A little while back Robin Hanson proposed cutting military spending in half. Because of his writings on Iraq, Iran and the U.S military I commented that I would like to hear what Greg Cochran had to say on the issue. Well, ask and you shall receive. Here is an e-mail he sent me:

I look at this more from the ground up than Hanson does: I have no idea what useful purpose most of our military establishment serves. TheWar on Terror is mostly just bullshit: jihadism isn’t exactly a serious strategic threat. I doubt if it’s as dangerous to the country as carbon monoxide poisoning. I can’t see any strategic payoff from Iraq or Afghanistan that’s worth anything like what we’re paying, so I’d quit: we’d save almost two hundred billion a year right there. I wouldn’t expand the Army – if anything I’d shrink it, since our politicians are clearly likely to use it in ways that hurt US interests.
The Navy is far bigger and more powerful than all other navies combined: it was designed to face a Soviet Navy that no longer exists. We’ve cut back from that peak, but probably not enough: we still have over 50 nuclear hunter-killer subs, and what are they for, really? No one can tell you. I _like_ nuclear subs – they’re really cool, and they play a key part in a novel I’m supposed to deliver real soon now – but is that enough reason to keep them around? That many?

I seem to recall someone talking about the economic advantages of our hegemony, like deterring pirates. Well, worldwide crushing of piracy takes about five destroyers. As for the other benefits – as far as I can tell, there aren’t any. Other countries sow and reap without us forcing them to: Arabs will sell oil unless they want to be poor. There used to be some powerful commercial spinoffs from defense research, but that doesn’t seem to happen much anymore. Partly because there simply is less research than there was, more because civilian and military tech have diverged. Once upon a time, the Air Force decided that aerial refueling was the way to go (correctly) and ordered the KC-135: tear out the fuel tank, put in seats, and Boeing had the 707. Military orders (for Minuteman guidance systems) had a lot do with getting integrated circuits going back in the 1960s – but I can’t think of anything really useful along those lines since the end of the Cold War. The last one was probably GPS.

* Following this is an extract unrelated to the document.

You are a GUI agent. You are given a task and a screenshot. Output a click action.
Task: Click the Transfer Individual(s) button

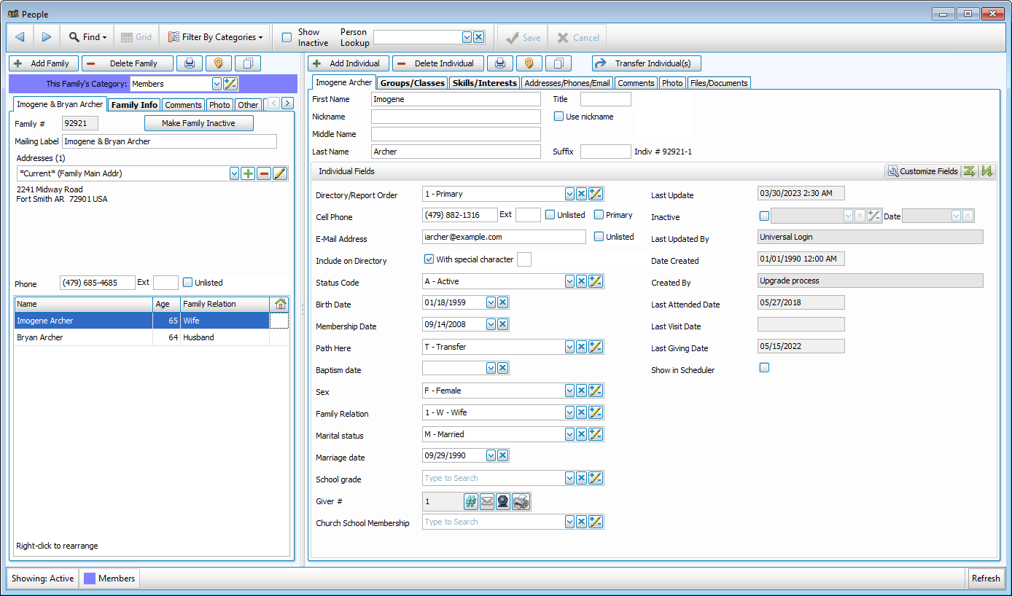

I’d keep the nuclear deterrent: it doesn’t cost much and it keeps the other nuclear powers from getting frisky. And it deters weaker countries.

Looking ahead, the only real strategic threat I see coming is China, when and if they decide to play that kind of game seriously.

Most of that makes sense to me. I would propose is closing down all the bases around the world that were supposed to contain the Red Menace during the Cold War. Boots on the ground can be kept on our own ground unless they really need to be elsewhere. We no longer have the “China lobby” yammering about “unleashing Chiang” and Mao has been replaced by much saner rulers, so I’d drop our commitment to defending Taiwan. They along with Japan (who should go ahead and amend their constitution to explicitly permit a normal military) and South Korea can be left to deal with those issues without our help. I think China is more likely to have the ability to threaten us, but I doubt they will have the inclination. Closer to home is latin america, where we often lend a hand to governments in the War on Drugs. I’d drop that war along with Iraq, which would help to neutralize FARC and the Zetas that so thoroughly destabilize things. I think of Iran now as being something like China in the 70s. We can live with them having nukes and would seem to be natural allies against the largely Sunni and frequently anti-Shiite jihadists in their neighboring countries that we have invaded. All we need is a Nixon to try to pull that off rather than banging on the table for another war. Regarding the current dysfunction in Pakistan, I don’t have any suggestions. I’m more worried about crazies there getting hold of nukes than Iran.